World stock markets rebounded Friday on anticipation that central banks will act to keep any political instability in Greece following weekend elections from destabilizing the global economy.
Uncertainty ahead of the Greek elections has weighed heavily on sentiment this week, but was lifted somewhat Friday by the prospect that central banks would provide monetary stimulus if political parties opposed to maintaining terms of the Greek bailout win the election on Sunday. Investors fear that reneging on its bailout terms would force Greece to leave the euro currency union, with uncertain consequences for financial markets and the global economy.
Britain's FTSE 100 closed 0.2 percent higher at 5,478.81 while Germany's DAX gained 1.5 percent to 6,229.41. France's CAC-40 rose 1.8 percent at 3,087.62.
The Dow Jones industrial average was up 0.4 percent at 12,704.85 while the Standard & Poor's 500 rose 0.5 percent to 1,335.51. In Asia, Japan's Nikkei 225 closed flat at 8,569.32, but Hong Kong's Hang Seng jumped 2.3 percent.
The Bank of England and the U.K. government said they stand ready to offer up to 140 billion pounds ($217 billion) in cheap loans to lenders that might have trouble raising money from credit markets, which could tighten up if the Greek elections' results spook investors.
The European Central Bank, meanwhile, continues to offer unlimited amounts of cheap short-term loans as well, even though its chief, Mario Draghi, has warned that Europe governments need to make bold decisions to shore up confidence in the euro.
Draghi said Friday the ECB has supported banks against the ongoing debt crisis with (EURO)1 trillion ($1.26 trillion) in emergency credit to banks and that now it was the governments' turn to act.
Germany, however, is reluctant to accept any big moves that might cost Berlin more money, such as jointly-issued eurobonds. Any solutions would be announced at a June 28 summit of world leaders.
"I think Europe will do something because they have to save Greece and Spain. If they don't, it will be the end of Europe," said Francis Lun, managing director of Lyncean Holdings in Hong Kong. "I think maybe the worst is over. I think we have reached the nadir. Finally they have been pushed to do something."
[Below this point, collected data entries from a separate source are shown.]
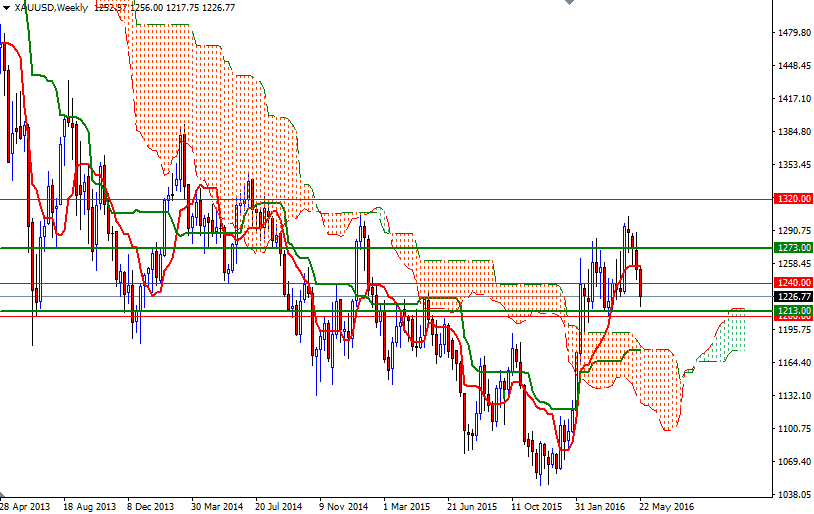Click the small arrow icon in bottom-left corner
The width and height of the screenshot is (814, 514).
point(4,497)
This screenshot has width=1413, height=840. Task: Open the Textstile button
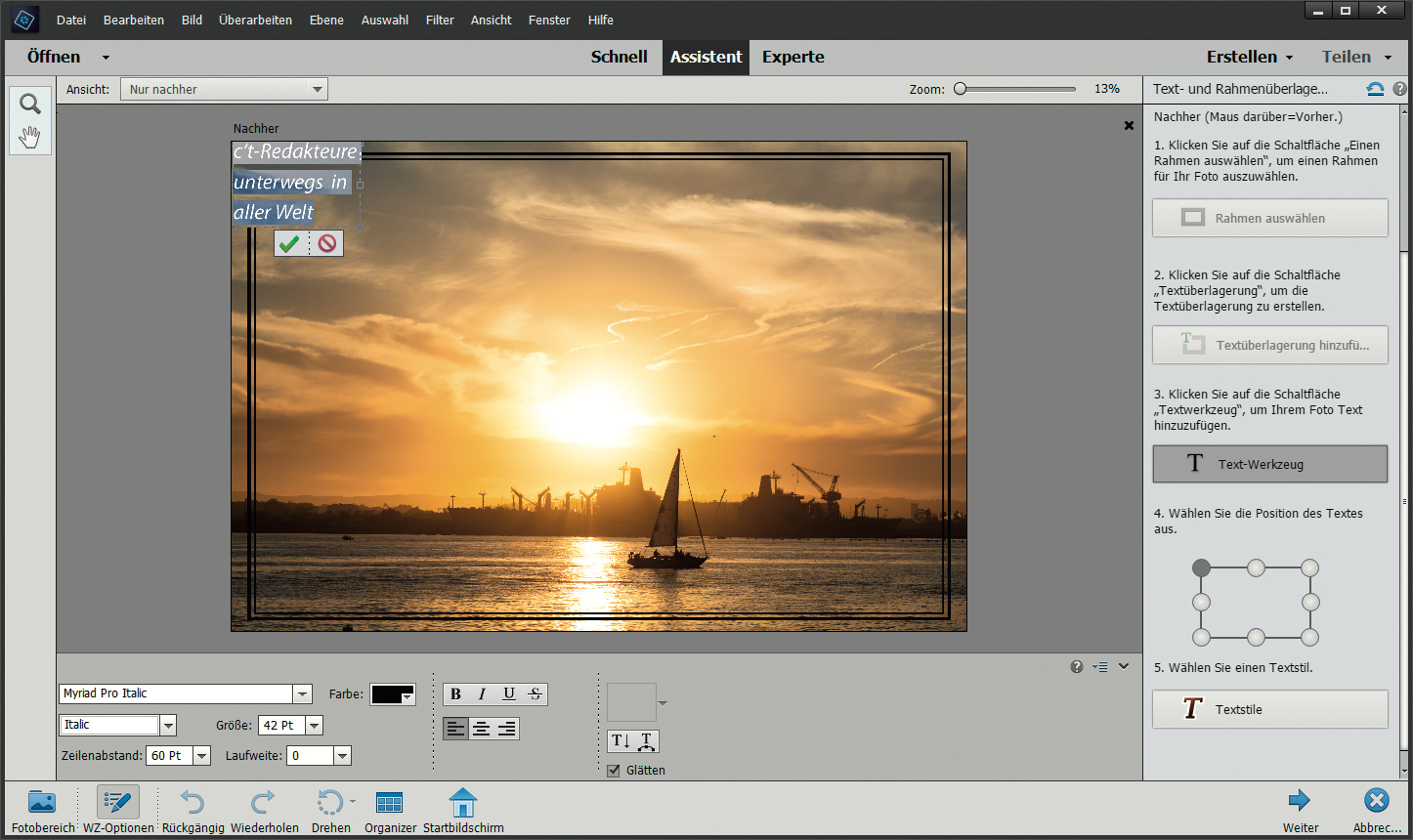[1269, 710]
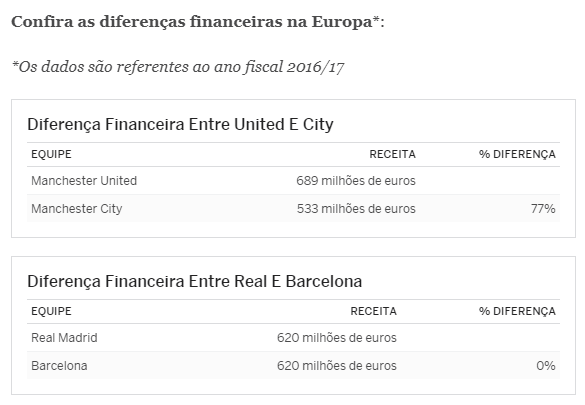Viewport: 585px width, 405px height.
Task: Click the 0% difference value
Action: coord(546,365)
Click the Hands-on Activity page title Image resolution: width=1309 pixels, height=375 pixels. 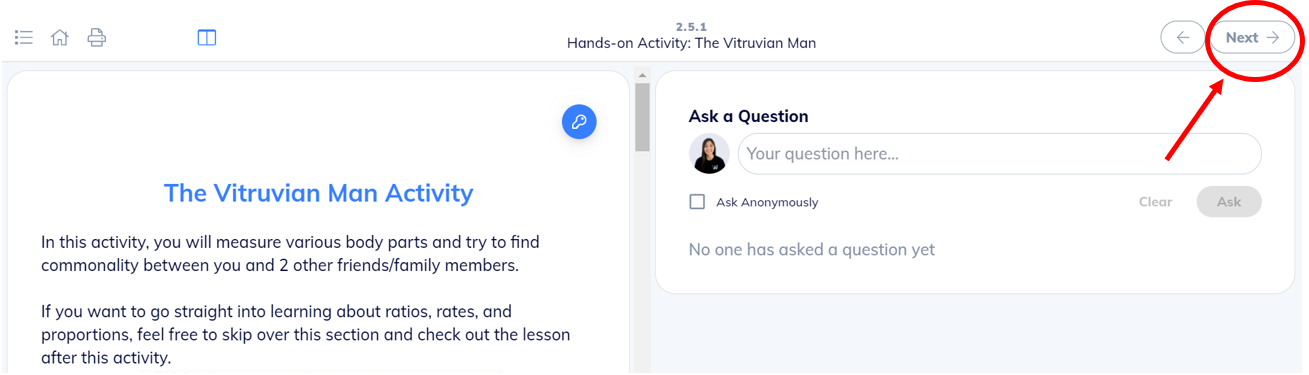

Illustrating the urgency of the situation, Spain and Italy have seen their borrowing rates jump higher this week. Should the two countries find it too expensive to finance themselves on capital markets, they would need money from Europe's bailout funds. The problem is their combined financing needs dwarf all the sums EU countries could provide.
Spanish Prime Minister Mariano Rajoy has asked EU leaders to push the European Central Bank to restart a program of purchases of government bonds that helped ease the country's borrowing rate last fall. The ECB, however, remains reluctant to do so, saying it would provide only temporarily relieve symptoms of underlying problems that need fixing by European governments.
In the U.S., speculation has grown that the U.S. Federal Reserve was preparing to pump more money into the economy to breathe life into its slackening recovery. Weak economic data _ including a drop in industrial production and consumer confidence on Friday _ suggests the Fed may be.
Elsewhere, benchmarks stock indexes in Singapore, Taiwan, mainland China and India closed higher. South Korea's Kospi fell 0.7 percent.
Benchmark oil for July delivery fell 25 cents to $83.66 per barrel in electronic trading on the New York Mercantile Exchange. The contract rose $1.29 cents to finish at $83.91 per barrel on the Nymex on Thursday.
In currencies, the euro rose to $1.2628 from $1.2600 late Thursday in New York. The dollar fell to 78.68 yen from 79.27 yen.